I own a book-length collection of JumpStart with a lengthy forward on love and marriage by Armstrong. The man is indeed a great guy, he’s trying to do the right thing, and to me that’s a reason to love comics.

There is a massive, massive difference between loving something and appreciating it critically – that’s wy we commonly separate heart from head. This column is about loving comics, and while I don’t always agree with the choices, I love it for that reason. :)

I read the comics pretty much everyday. I look forward to the rare day where Garfield or Hagar the Horrible are actually funny.

Jump Start is good comics, I think. It’s fun and breezy, and sometimes that all you want. It’s been a while since I read it, though. Four kids?! Wow. The new goatee looks nice, though.

“There are great comic strips (Peanuts, Calvin & Hobbes, Barnaby, Liberty Meadows, Zippy the Pinhead)”

I don’t disagree with your taste but these are either no longer being produced or don’t appear in mainstream newspapers. I’m not a fan of Jumpstart but it’s easily in the top ten list of comic strips published in Cincinnati papers (not that that’s much to brag about).

The Kirbydotter

March 10, 2007 at 2:13 pm

I never heard of this strip.
From the examples presented here, I’m guessing why.
Nothing particularly funny or quirky, or interesting in the characters or gags.

I’m in the camp of those who doesn’t understand why it is mentioned here. If it was about a white family it probably even wouldn’t be published.

I always look forward to reading new comics from new papers when I travel.
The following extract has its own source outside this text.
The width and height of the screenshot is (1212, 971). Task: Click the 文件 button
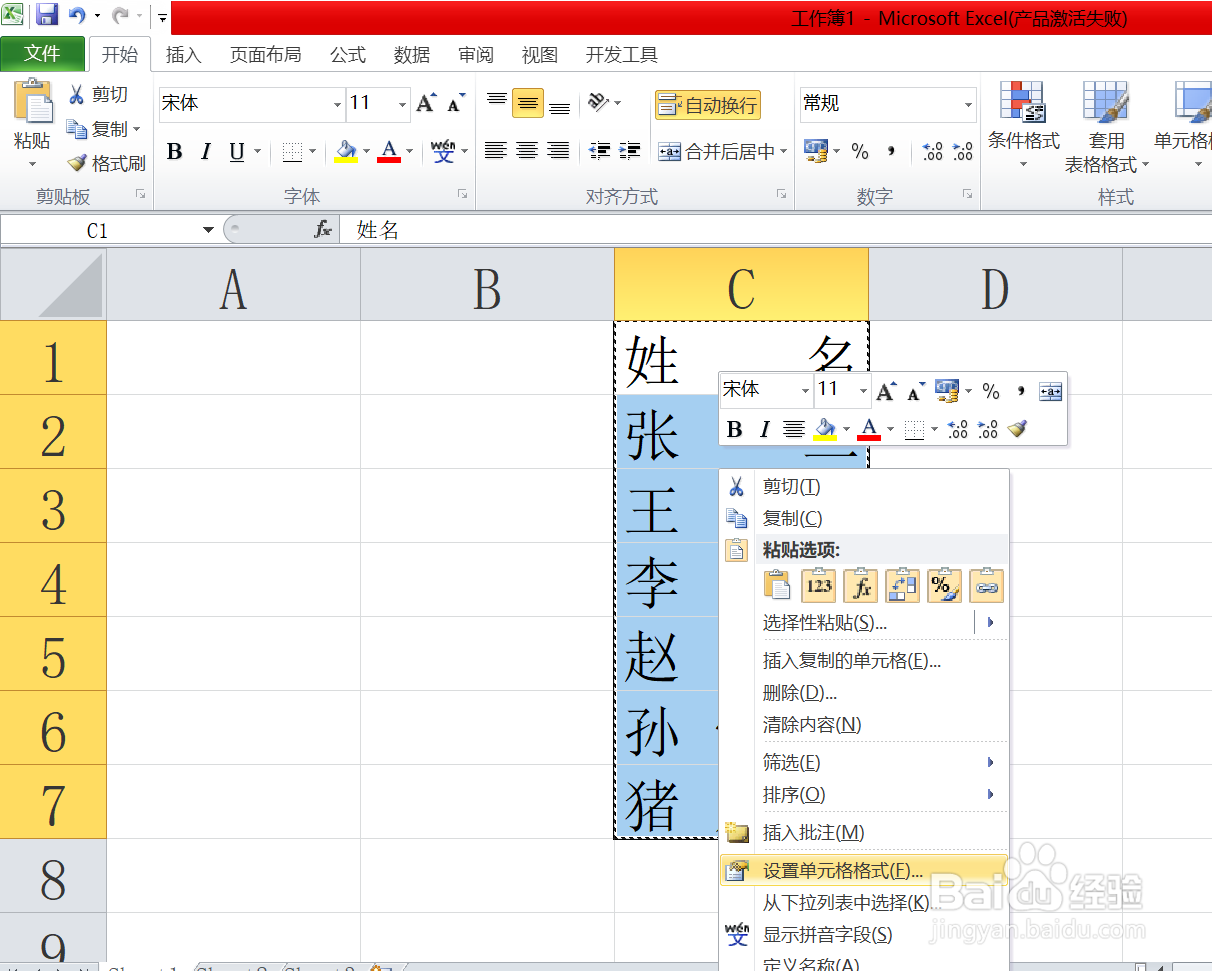click(x=43, y=55)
Read Jumpstart while at the coast. More than anything, I liked the art. The style is simple and emotive, it’s fun. I enjoy reading it, and that’s what I want out of my comic.

I love Jump Start. While seemingly every other comic strip is portraying blacks as buffoons, Jump Start characters are well rounded, flawed, and human. I love the fact that not everything is a sight gag or just plain outrageously stupid (although those aren’t necessarily bad just don’t want it on a regular basis).

Bob Ximines (RCC)

June 20, 2008 at 6:36 am

Robb keep putting out the message. We need you in the Community. I love what you’re doing and how you’re doing it.

Jump Start is great.

Anyone know of a way that I could receive a Jump Start comic strip daily or weekly by email?